Exercise prompt:
Copy out every one of the following lines word for word, leaving out the pictures.

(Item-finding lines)
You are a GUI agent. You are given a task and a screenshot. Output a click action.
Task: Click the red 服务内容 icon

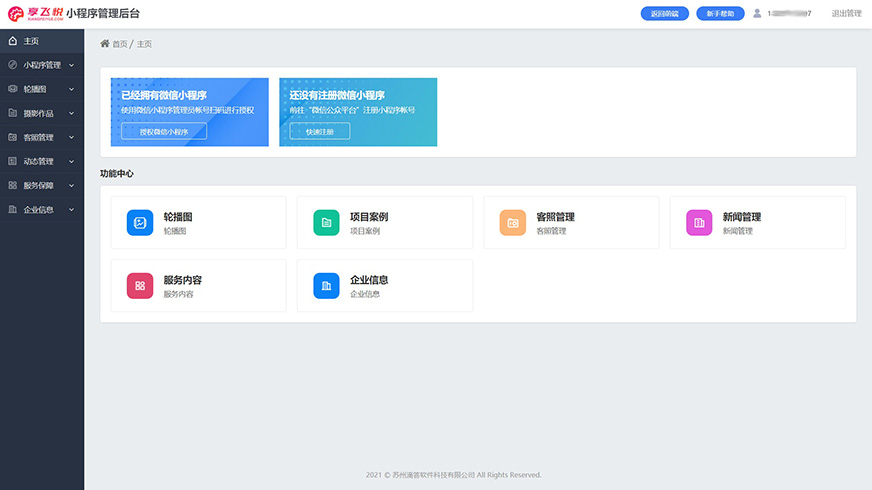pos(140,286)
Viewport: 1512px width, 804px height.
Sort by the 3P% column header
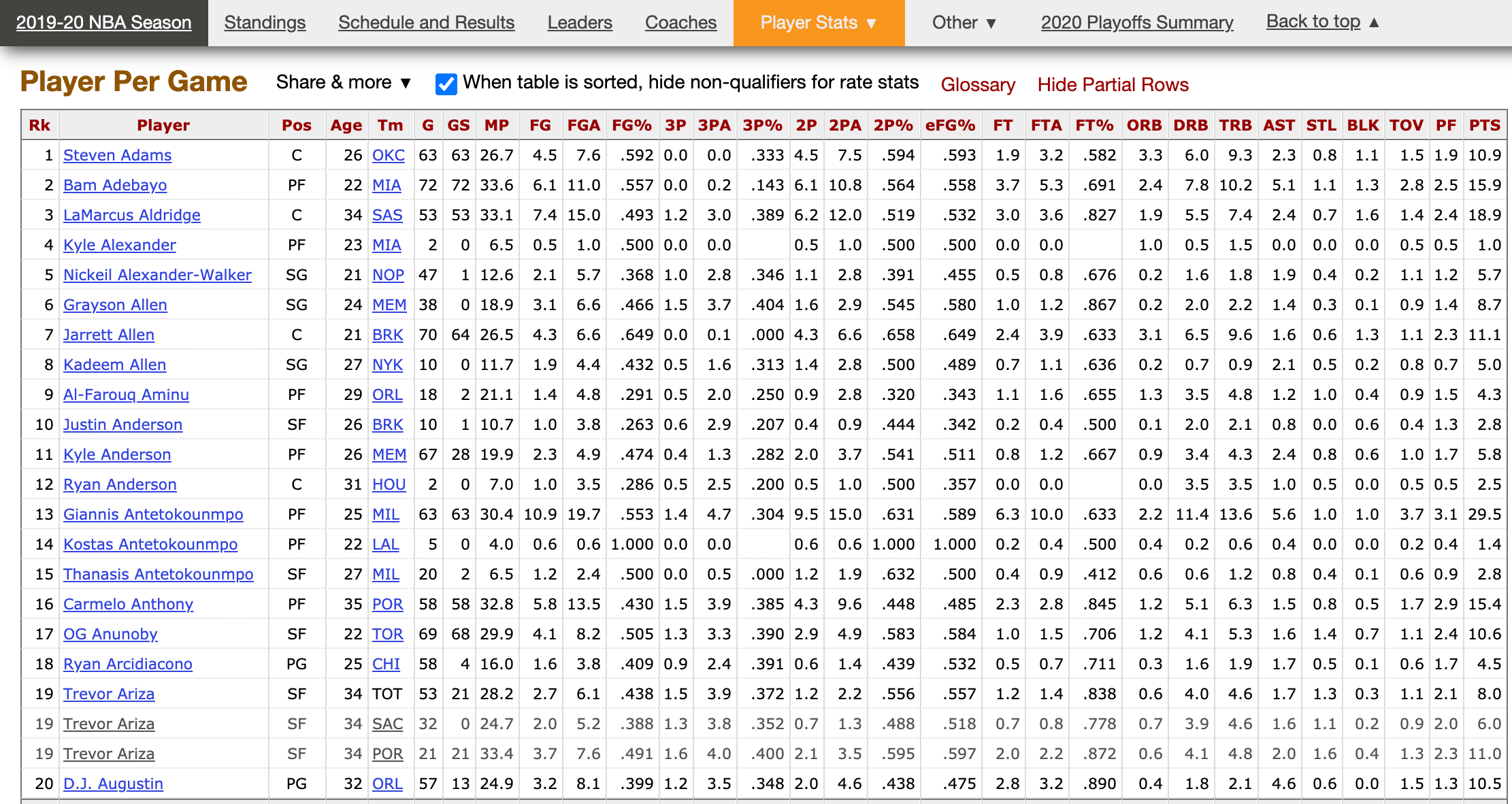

Task result:
You are a GUI agent. You are given a task and a screenshot. Output a click action.
Task: Click the red 服务内容 icon

pos(140,286)
Viewport: 1512px width, 804px height.
Sort by the 3P% column header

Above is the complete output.